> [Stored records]

────────────────

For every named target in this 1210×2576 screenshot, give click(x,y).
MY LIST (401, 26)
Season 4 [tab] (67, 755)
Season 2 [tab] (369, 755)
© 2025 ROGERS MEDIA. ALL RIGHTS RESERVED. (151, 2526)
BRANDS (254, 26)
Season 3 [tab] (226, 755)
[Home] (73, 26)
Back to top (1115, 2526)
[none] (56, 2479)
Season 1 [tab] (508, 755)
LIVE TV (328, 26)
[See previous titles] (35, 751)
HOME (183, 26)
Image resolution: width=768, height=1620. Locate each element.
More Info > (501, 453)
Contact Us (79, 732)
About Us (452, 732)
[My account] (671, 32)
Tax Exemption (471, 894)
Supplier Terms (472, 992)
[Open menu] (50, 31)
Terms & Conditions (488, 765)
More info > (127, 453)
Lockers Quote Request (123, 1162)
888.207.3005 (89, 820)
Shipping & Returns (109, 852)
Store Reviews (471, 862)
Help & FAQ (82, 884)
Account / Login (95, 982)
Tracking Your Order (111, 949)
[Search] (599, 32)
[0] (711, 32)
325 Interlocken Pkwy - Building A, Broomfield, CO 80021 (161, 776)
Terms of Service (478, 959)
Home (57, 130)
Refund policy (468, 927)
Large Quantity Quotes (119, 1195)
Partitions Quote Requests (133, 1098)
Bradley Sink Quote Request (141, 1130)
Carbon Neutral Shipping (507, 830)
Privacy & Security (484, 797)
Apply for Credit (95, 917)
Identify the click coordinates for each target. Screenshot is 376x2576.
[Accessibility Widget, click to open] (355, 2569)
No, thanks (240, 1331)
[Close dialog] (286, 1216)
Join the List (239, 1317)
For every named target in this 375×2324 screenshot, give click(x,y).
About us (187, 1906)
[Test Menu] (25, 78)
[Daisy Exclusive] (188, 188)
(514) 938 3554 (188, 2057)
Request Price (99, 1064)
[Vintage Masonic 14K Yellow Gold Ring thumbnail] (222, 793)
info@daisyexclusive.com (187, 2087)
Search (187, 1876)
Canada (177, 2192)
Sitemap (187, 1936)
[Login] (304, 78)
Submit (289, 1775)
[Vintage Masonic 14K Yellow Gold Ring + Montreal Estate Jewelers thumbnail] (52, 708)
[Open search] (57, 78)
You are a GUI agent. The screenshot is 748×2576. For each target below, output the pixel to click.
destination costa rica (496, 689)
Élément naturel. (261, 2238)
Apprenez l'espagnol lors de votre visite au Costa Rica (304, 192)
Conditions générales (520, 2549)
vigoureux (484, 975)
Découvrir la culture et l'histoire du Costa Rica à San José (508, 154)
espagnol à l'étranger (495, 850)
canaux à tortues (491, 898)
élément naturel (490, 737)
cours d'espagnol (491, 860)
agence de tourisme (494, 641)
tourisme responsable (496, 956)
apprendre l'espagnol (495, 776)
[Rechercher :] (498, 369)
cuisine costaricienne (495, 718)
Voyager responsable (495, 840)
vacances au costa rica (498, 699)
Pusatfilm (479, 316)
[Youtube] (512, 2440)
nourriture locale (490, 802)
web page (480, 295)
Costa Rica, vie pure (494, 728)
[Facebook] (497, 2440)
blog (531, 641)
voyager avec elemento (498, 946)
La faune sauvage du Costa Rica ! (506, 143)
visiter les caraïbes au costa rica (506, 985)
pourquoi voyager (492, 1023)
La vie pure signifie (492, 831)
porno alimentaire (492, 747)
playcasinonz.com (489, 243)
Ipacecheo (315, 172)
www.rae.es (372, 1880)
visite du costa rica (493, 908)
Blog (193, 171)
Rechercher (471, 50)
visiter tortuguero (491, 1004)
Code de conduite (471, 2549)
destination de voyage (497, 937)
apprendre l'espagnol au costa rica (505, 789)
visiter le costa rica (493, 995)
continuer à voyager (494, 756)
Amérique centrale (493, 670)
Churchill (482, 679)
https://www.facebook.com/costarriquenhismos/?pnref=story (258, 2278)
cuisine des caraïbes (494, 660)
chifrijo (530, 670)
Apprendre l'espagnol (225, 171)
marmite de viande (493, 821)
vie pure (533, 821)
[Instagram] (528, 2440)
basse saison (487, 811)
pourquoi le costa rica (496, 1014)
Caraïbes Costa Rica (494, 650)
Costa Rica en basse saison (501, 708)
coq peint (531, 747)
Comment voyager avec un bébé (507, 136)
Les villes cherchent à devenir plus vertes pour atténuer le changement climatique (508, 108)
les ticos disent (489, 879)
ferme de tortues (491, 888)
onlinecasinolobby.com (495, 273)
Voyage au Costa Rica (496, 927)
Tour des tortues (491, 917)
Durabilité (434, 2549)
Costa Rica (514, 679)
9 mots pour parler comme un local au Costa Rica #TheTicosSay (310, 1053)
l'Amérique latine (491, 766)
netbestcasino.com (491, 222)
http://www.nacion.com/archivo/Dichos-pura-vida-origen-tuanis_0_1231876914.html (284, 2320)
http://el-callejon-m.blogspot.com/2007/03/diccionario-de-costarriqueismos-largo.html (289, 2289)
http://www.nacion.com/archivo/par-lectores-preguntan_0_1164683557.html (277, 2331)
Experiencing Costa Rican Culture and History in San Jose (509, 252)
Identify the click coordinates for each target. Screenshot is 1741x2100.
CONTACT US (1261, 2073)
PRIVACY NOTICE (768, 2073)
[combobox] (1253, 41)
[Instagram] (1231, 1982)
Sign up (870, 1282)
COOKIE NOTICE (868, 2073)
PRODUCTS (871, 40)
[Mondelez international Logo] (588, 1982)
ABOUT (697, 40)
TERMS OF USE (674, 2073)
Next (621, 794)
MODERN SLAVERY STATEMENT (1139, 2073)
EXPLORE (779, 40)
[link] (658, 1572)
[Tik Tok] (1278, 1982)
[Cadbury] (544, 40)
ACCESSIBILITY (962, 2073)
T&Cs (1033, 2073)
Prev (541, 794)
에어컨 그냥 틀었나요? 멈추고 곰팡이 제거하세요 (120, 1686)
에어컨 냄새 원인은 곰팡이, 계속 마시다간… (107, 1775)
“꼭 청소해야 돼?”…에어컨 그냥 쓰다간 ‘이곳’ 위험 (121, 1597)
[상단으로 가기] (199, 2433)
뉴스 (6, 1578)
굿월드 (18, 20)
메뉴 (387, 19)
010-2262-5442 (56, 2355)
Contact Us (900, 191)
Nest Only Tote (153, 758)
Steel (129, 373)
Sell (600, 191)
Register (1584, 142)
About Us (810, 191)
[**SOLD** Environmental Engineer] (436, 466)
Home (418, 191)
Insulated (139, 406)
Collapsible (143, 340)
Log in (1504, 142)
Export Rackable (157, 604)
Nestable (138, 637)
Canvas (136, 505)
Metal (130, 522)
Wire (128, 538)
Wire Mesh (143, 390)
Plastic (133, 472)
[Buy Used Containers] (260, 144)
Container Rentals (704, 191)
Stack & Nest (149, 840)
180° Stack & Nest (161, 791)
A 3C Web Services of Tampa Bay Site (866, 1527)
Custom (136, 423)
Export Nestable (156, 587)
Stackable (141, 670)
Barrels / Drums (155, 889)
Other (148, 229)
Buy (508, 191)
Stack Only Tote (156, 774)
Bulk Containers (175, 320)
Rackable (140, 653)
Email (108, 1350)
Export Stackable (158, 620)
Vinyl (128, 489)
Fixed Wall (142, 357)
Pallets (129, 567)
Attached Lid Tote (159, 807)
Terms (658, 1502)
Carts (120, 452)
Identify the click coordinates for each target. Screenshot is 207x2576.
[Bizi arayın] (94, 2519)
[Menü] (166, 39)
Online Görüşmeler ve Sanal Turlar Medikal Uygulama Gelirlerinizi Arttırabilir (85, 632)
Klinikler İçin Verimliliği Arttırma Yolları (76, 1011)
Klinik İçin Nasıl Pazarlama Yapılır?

────────────────

> [ASSIGNMENT]
Lines holding the string "Identify" must be copied out of the entries above.

> [RESULT]
Identify the click coordinates for each target. Screenshot is 376x2576.
Identify the click coordinates for each target. Screenshot is 1741x2100.
Identify the click coordinates for each target. Screenshot is 207x2576.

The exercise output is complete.